** Records provided follows **

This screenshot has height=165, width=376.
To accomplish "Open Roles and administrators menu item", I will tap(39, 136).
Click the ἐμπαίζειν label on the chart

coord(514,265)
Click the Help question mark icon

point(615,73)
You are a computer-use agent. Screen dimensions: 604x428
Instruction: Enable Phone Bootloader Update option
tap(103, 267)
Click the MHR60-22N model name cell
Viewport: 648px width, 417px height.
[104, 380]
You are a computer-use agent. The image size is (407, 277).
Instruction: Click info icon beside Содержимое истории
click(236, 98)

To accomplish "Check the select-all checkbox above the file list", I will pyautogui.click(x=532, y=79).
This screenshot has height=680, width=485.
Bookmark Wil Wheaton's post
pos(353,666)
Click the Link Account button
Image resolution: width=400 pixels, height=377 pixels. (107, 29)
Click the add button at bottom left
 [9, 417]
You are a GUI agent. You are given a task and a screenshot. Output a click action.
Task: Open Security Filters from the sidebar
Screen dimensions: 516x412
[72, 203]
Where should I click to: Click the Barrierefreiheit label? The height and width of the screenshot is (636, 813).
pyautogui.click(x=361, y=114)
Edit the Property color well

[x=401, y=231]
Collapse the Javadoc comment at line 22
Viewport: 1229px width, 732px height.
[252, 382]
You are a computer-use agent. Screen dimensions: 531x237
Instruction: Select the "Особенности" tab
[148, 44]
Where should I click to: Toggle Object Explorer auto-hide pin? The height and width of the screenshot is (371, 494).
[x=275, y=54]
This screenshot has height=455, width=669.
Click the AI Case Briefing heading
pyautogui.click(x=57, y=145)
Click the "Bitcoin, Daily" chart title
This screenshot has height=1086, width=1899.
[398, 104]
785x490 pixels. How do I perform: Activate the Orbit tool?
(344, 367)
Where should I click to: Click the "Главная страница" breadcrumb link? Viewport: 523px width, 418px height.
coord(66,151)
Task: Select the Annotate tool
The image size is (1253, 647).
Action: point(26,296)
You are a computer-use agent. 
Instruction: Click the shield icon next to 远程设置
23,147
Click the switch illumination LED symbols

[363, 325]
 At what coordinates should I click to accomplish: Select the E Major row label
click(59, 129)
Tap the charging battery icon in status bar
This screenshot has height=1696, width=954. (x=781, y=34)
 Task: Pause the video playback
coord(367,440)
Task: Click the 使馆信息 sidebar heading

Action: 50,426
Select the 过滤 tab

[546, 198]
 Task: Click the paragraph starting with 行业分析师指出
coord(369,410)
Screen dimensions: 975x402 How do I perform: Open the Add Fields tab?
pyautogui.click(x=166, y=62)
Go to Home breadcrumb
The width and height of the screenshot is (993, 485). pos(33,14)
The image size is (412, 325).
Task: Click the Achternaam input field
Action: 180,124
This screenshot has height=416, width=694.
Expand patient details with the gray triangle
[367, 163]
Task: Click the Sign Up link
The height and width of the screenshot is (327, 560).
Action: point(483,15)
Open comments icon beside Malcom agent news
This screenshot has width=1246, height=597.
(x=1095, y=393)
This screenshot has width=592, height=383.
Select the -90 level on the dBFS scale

** End of Records provided **

» Required work:
Within the records above, find every line containing "agent" and report only how many there are.

» Answer space:
6